General Terms and Conditions Scribes Tax Lawyers N.V.

Article 1 – General

1.1         Scribes Tax Lawyers N.V. (hereinafter referred to as “Scribes”), also operating under the trade name Scribes Tax lawyers, is a limited company incorporated under the laws of the Netherlands, with its registered office in Amsterdam and listed in the Commercial Register of the Chamber of Commerce under number 77351312.

1.2         These General Terms and Conditions shall be applicable to all services provided to any (legal) person by Scribes (hereinafter referred to as “Client”).

1.3         All services provided shall be exclusively accepted and executed by Scribes excluding the application of Articles 7:404 and 7:407, paragraph 2 of the Dutch Civil Code.

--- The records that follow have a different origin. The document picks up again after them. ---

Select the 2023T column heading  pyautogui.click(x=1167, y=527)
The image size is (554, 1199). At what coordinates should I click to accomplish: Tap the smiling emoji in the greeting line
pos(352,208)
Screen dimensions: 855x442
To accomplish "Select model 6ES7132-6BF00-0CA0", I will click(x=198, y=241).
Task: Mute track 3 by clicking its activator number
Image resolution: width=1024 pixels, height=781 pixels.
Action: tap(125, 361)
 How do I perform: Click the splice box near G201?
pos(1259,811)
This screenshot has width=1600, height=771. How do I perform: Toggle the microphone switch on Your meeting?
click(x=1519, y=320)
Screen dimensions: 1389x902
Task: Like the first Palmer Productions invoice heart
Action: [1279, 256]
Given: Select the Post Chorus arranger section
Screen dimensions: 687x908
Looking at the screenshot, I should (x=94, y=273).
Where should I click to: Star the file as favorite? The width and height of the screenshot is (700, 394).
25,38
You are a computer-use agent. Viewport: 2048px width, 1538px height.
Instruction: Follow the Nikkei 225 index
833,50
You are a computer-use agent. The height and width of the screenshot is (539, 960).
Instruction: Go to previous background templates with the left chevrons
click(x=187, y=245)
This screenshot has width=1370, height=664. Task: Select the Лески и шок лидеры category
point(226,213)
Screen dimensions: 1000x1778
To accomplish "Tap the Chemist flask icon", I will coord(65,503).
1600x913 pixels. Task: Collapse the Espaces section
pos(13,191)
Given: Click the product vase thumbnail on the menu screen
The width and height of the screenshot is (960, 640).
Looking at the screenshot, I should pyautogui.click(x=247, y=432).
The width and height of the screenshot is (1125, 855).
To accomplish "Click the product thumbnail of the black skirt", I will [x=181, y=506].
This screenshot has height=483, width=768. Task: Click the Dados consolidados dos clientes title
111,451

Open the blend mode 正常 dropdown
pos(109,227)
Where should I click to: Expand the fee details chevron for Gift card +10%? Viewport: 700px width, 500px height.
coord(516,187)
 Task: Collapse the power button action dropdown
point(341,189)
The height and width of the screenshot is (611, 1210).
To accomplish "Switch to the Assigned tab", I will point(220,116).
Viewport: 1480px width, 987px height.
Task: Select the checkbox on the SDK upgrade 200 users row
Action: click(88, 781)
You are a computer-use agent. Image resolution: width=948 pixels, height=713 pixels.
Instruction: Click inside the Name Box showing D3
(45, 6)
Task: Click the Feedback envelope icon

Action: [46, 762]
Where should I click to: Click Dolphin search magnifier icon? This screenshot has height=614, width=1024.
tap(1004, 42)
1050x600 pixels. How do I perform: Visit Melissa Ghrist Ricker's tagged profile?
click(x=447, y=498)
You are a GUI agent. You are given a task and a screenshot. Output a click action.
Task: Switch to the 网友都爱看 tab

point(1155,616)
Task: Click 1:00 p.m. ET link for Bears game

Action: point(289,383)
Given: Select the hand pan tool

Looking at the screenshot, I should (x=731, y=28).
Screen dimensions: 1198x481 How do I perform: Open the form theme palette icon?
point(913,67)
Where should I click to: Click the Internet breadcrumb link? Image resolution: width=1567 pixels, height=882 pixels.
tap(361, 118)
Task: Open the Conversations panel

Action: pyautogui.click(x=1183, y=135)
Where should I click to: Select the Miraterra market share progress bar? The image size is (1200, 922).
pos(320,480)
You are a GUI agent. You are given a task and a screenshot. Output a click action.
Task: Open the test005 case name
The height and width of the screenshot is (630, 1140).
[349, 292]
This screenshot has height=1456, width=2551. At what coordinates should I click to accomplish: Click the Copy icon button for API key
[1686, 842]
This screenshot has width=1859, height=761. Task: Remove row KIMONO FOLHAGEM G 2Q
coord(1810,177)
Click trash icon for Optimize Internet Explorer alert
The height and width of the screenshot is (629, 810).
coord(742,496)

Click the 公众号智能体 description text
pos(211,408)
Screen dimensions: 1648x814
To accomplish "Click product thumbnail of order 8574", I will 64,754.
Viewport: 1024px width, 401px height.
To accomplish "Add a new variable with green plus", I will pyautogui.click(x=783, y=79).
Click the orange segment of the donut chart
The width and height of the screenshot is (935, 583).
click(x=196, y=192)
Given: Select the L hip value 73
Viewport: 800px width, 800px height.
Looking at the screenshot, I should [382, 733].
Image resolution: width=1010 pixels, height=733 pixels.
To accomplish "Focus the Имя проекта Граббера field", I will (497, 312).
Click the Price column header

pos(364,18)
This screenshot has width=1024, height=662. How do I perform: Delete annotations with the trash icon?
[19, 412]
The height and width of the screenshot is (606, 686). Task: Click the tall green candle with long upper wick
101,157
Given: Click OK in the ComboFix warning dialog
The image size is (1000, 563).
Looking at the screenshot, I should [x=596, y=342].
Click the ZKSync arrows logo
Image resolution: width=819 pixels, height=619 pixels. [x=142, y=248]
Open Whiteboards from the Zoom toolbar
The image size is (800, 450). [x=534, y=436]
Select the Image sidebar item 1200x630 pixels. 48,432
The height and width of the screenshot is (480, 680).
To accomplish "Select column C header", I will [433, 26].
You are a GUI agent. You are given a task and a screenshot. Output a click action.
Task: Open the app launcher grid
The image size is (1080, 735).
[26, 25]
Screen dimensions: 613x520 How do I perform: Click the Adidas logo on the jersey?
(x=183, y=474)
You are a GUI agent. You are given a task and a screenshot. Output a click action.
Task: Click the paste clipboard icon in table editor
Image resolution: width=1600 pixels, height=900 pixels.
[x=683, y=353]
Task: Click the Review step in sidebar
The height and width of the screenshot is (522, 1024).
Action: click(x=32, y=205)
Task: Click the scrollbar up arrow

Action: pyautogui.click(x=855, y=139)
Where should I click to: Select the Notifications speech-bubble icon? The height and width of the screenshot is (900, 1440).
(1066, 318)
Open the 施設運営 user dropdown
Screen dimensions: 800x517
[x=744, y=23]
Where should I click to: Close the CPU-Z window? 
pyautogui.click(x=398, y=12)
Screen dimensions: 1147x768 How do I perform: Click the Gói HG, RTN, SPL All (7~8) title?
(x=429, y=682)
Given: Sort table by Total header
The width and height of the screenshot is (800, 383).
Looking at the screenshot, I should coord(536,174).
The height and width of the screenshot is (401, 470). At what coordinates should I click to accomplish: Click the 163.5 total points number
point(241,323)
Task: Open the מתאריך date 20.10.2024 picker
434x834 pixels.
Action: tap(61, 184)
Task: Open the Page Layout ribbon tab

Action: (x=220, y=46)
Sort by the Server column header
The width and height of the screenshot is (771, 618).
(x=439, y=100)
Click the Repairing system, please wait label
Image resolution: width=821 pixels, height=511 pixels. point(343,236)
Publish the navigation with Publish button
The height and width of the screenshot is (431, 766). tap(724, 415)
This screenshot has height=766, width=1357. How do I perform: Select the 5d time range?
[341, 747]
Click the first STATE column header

1.4         All provisions in these General Terms and Conditions have been made for the benefit of all persons who are employed or have been employed by Scribes within the framework of provision of services, and for their potential legal successors. They may invoke these Terms and Conditions with regard to Client. In the performance of their professional work, these persons shall act exclusively for the account and risk of Scribes.

Article 2 – Provision of services

2.1         All services (in any form whatsoever) shall be deemed to have been realised under the applicability of these General Terms and Conditions at the moment that Scribes commenced provision of the services.

2.2         By virtue of (i) the Act on prevention of money laundering and terrorist financing, Scribes is obliged to establish the identity of Client and of the ultimate beneficial owner(s) and to notify the competent authorities of any unusual transactions as referred to in this Act and (ii) the Mandatory Disclosure Directive, Scribes is obliged to disclose aggressive tax planning arrangements with a cross-border dimension with the competent authorities.

2.3         At all times, Scribes may decide for whatever reason not to enter into a contract for services or to terminate a contract for services with any Client ad interim with immediate effect, including in the event that, in Scribes’ sole opinion, the outcome of client acceptance procedures carried out by Scribes in the framework of its statutory obligations, gives grounds to such decision.

2.4         The Client agrees to the fact that, in order to provide and optimise the service, Scribes will work with third parties such as ICT service providers and suppliers of administration tools, and will share personal data with third parties in this context. Scribes shall conclude a processing agreement with processors and sub-processors in accordance with the stipulations of the General Data Protection Regulation.

2.5         The services shall be provided exclusively for Client. Third parties may not derive any right from the content of the agreement to provide services, nor from the work performed, even if they can be considered an interested party either directly or indirectly in the result of the work. Scribes shall accept no liability towards third parties for work performed for Client.


Article 3 – Terms of payment

3.1         Payment must be made without deduction, discount, or set-off by deposit or transfer to the bank account stated on the invoice within fourteen days after the invoice date.

3.2         Scribes must be notified as soon as possible by Client of any objections, but no later than fourteen days after invoice date, with payment of the uncontested part of the invoice.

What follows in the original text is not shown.